## TASK REQUIREMENTS
Return only the lines of the listing below that run from the line with "juni 2018 (21, 1898)" through the line with "[button] (25, 869)", both ends included, exactly as written.

## TASK INPUTS
==*==
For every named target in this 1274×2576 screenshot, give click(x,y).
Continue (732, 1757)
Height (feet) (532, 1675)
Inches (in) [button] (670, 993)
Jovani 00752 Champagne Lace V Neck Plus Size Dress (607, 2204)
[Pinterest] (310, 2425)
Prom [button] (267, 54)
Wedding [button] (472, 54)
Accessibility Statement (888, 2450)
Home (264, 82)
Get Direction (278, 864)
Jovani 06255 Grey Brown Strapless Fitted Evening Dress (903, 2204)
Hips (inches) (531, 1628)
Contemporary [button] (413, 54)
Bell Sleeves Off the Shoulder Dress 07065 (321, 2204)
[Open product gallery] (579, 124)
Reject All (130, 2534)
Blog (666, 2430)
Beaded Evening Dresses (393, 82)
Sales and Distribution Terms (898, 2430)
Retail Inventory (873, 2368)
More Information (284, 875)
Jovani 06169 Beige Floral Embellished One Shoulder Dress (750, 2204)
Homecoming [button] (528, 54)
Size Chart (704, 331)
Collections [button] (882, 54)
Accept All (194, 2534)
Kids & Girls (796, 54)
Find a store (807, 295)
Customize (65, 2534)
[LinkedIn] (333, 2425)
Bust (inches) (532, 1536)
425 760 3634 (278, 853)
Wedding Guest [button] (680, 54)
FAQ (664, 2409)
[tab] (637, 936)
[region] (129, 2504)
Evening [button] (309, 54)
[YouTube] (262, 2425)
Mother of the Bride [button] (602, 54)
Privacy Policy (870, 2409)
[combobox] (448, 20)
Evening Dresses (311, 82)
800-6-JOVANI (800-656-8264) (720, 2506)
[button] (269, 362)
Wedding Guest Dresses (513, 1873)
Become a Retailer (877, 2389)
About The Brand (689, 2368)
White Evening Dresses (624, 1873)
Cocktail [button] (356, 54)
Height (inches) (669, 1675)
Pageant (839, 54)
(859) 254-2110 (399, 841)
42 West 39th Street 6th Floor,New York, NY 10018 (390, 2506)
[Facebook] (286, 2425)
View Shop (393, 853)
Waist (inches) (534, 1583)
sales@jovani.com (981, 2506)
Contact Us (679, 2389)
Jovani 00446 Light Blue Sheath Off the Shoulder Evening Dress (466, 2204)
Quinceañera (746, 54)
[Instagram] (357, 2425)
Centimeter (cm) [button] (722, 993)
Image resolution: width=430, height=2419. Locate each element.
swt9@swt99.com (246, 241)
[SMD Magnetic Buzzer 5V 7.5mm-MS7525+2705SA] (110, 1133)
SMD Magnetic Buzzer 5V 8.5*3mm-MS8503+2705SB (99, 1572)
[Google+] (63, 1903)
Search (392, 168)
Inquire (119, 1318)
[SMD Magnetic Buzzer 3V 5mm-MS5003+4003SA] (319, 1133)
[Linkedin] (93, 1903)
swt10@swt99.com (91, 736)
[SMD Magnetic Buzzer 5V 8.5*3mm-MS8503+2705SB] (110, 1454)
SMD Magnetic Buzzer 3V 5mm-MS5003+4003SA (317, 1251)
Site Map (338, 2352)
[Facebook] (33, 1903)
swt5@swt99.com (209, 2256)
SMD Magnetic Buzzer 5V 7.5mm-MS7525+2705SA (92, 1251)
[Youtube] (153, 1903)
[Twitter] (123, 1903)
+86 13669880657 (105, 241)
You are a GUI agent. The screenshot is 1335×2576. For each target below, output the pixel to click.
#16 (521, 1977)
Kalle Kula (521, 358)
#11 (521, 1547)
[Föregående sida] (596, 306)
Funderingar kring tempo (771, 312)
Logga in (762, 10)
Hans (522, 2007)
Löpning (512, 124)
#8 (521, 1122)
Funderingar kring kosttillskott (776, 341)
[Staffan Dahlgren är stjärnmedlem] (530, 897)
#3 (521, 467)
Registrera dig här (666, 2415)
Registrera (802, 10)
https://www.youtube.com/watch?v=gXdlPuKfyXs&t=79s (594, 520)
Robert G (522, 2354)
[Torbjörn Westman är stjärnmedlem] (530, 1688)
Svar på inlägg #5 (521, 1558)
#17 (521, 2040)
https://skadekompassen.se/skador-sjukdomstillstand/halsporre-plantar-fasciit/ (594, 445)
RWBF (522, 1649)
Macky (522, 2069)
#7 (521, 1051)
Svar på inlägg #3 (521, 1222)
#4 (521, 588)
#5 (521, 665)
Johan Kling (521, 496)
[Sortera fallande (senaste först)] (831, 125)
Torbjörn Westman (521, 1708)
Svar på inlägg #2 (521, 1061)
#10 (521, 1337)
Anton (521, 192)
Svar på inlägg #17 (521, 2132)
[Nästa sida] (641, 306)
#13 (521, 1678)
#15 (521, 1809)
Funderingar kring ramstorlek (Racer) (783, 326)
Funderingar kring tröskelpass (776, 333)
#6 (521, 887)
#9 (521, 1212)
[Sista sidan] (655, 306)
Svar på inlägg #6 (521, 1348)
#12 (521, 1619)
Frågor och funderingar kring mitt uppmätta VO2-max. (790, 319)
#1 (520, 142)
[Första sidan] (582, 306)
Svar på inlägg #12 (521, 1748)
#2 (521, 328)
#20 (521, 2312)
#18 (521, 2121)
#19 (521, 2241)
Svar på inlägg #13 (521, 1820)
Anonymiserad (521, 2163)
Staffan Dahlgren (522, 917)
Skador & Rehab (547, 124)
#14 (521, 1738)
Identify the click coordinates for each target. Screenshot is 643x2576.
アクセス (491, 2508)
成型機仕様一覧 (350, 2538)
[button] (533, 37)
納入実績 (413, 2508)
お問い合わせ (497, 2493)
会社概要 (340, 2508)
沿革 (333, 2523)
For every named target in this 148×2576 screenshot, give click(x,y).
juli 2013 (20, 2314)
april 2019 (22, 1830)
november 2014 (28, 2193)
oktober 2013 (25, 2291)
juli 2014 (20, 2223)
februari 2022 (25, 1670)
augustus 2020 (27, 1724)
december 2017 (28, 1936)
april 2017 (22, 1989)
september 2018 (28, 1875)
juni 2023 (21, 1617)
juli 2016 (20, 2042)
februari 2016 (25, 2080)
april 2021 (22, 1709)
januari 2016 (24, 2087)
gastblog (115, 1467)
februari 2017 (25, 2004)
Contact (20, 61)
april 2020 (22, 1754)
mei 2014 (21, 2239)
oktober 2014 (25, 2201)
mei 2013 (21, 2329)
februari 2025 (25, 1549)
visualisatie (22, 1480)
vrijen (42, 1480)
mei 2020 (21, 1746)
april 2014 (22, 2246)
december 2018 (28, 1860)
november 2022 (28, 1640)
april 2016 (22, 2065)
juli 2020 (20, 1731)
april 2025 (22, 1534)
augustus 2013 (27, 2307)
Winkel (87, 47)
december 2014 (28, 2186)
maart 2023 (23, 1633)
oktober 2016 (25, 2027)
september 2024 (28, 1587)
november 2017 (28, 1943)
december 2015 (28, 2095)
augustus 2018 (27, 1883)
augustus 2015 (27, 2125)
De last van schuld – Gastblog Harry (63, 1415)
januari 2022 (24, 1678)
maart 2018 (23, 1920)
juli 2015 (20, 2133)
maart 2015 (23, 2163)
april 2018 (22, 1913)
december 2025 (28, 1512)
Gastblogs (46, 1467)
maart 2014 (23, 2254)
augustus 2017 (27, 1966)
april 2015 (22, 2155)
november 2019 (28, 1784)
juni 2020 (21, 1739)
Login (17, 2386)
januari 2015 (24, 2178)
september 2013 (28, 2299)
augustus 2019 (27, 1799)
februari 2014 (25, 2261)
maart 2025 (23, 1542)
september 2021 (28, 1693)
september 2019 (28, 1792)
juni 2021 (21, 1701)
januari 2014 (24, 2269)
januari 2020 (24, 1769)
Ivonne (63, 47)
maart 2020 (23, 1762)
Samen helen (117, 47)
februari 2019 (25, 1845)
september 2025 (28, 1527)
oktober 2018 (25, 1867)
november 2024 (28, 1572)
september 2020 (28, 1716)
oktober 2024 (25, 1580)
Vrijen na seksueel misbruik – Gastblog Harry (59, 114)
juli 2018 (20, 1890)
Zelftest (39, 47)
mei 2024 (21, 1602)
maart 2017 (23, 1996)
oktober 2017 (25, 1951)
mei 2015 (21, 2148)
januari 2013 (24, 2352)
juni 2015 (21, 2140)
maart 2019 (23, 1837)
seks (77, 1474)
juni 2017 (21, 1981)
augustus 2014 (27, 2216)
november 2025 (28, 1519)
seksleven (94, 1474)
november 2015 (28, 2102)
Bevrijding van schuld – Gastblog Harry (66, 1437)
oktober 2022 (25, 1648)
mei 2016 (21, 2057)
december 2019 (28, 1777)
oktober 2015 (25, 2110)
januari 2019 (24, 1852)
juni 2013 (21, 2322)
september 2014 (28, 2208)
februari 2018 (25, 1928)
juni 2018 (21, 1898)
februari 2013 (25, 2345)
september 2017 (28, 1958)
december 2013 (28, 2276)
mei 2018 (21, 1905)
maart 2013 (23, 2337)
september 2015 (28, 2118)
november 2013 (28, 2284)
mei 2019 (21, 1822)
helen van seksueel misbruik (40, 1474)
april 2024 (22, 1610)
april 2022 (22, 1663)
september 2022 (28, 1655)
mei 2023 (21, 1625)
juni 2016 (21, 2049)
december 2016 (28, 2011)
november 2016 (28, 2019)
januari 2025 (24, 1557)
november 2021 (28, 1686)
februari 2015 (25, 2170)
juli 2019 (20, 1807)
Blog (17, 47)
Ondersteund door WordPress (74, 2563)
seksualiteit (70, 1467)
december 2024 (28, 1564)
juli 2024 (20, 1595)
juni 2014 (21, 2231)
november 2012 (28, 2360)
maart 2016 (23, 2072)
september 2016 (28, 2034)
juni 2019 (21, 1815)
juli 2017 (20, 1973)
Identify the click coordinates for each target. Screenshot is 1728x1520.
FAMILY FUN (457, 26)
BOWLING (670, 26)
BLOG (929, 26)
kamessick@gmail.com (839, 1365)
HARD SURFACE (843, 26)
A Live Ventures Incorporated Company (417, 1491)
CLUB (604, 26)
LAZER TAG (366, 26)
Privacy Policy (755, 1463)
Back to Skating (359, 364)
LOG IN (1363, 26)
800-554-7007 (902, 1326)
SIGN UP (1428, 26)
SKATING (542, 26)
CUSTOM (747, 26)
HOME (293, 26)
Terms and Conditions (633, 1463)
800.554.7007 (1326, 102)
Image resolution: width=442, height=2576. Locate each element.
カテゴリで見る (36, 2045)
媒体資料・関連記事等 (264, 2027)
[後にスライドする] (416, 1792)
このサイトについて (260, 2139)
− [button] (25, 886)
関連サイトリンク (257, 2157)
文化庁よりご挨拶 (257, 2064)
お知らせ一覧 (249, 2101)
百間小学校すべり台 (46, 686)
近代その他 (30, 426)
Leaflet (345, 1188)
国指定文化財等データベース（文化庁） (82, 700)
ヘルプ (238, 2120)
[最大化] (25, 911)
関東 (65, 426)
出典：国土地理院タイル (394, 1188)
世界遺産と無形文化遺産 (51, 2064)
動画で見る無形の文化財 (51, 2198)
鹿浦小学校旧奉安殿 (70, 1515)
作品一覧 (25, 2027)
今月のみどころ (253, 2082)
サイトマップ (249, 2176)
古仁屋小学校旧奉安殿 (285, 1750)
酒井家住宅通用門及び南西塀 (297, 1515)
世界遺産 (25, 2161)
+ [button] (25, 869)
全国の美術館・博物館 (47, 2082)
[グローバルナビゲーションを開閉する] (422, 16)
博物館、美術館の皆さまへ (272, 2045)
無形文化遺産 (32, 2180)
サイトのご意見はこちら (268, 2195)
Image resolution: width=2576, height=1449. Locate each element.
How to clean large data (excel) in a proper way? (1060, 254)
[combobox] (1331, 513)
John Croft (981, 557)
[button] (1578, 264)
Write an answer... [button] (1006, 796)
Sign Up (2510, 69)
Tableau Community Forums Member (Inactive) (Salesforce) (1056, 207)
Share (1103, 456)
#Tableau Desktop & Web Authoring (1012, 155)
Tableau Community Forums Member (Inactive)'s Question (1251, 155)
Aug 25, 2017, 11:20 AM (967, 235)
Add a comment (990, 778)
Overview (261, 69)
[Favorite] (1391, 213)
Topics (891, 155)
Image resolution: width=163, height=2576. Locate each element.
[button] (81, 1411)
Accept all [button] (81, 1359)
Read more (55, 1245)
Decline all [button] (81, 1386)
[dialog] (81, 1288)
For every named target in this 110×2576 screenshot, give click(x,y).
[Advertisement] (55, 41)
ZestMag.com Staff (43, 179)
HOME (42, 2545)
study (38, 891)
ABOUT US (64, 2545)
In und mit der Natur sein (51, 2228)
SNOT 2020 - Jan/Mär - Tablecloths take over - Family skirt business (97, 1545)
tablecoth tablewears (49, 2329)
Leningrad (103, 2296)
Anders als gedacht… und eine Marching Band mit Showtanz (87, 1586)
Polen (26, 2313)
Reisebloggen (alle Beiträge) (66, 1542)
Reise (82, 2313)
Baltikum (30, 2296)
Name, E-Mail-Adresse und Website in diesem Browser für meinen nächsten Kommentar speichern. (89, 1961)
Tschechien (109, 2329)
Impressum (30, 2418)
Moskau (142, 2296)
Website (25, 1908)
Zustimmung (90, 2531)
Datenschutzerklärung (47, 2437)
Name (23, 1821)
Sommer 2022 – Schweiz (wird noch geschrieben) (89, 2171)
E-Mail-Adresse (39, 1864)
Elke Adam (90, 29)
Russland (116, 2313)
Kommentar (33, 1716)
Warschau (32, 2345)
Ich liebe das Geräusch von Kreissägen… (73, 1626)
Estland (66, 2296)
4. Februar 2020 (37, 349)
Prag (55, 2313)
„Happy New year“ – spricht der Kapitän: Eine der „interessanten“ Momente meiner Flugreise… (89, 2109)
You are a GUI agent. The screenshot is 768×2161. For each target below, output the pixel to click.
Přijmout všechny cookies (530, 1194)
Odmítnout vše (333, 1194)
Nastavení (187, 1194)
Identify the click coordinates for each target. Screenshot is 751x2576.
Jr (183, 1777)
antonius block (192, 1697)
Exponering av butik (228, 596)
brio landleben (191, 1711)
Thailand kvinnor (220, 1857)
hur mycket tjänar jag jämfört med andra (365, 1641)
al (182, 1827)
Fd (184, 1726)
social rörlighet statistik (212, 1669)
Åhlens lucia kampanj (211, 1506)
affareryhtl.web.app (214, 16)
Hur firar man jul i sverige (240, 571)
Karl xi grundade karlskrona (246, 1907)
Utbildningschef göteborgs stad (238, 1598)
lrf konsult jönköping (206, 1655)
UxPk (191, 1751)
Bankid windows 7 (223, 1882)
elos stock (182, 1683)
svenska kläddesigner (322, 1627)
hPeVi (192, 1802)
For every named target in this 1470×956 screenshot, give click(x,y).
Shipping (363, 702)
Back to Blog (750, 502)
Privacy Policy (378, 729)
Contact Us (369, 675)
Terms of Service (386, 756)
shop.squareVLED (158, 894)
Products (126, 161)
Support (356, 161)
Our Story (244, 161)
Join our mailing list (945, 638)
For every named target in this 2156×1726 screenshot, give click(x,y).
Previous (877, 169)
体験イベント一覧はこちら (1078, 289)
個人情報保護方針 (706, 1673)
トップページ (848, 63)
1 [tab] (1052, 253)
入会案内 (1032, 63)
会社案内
==*==
## SOLUTION FOR THIS EXERCISE
juni 2018 (21, 1898)
februari 2013 (25, 2345)
september 2017 (28, 1958)
december 2013 (28, 2276)
mei 2018 (21, 1905)
maart 2013 (23, 2337)
september 2015 (28, 2118)
november 2013 (28, 2284)
mei 2019 (21, 1822)
helen van seksueel misbruik (40, 1474)
april 2024 (22, 1610)
april 2022 (22, 1663)
september 2022 (28, 1655)
mei 2023 (21, 1625)
juni 2016 (21, 2049)
december 2016 (28, 2011)
november 2016 (28, 2019)
januari 2025 (24, 1557)
november 2021 (28, 1686)
februari 2015 (25, 2170)
juli 2019 (20, 1807)
Blog (17, 47)
Ondersteund door WordPress (74, 2563)
seksualiteit (70, 1467)
december 2024 (28, 1564)
juli 2024 (20, 1595)
juni 2014 (21, 2231)
november 2012 (28, 2360)
maart 2016 (23, 2072)
september 2016 (28, 2034)
juni 2019 (21, 1815)
juli 2017 (20, 1973)
Identify the click coordinates for each target. Screenshot is 1728x1520.
FAMILY FUN (457, 26)
BOWLING (670, 26)
BLOG (929, 26)
kamessick@gmail.com (839, 1365)
HARD SURFACE (843, 26)
A Live Ventures Incorporated Company (417, 1491)
CLUB (604, 26)
LAZER TAG (366, 26)
Privacy Policy (755, 1463)
Back to Skating (359, 364)
LOG IN (1363, 26)
800-554-7007 (902, 1326)
SIGN UP (1428, 26)
SKATING (542, 26)
CUSTOM (747, 26)
HOME (293, 26)
Terms and Conditions (633, 1463)
800.554.7007 (1326, 102)
Image resolution: width=442, height=2576. Locate each element.
カテゴリで見る (36, 2045)
媒体資料・関連記事等 (264, 2027)
[後にスライドする] (416, 1792)
このサイトについて (260, 2139)
− [button] (25, 886)
関連サイトリンク (257, 2157)
文化庁よりご挨拶 (257, 2064)
お知らせ一覧 (249, 2101)
百間小学校すべり台 (46, 686)
近代その他 (30, 426)
Leaflet (345, 1188)
国指定文化財等データベース（文化庁） (82, 700)
ヘルプ (238, 2120)
[最大化] (25, 911)
関東 (65, 426)
出典：国土地理院タイル (394, 1188)
世界遺産と無形文化遺産 (51, 2064)
動画で見る無形の文化財 (51, 2198)
鹿浦小学校旧奉安殿 (70, 1515)
作品一覧 (25, 2027)
今月のみどころ (253, 2082)
サイトマップ (249, 2176)
古仁屋小学校旧奉安殿 (285, 1750)
酒井家住宅通用門及び南西塀 (297, 1515)
世界遺産 (25, 2161)
+ [button] (25, 869)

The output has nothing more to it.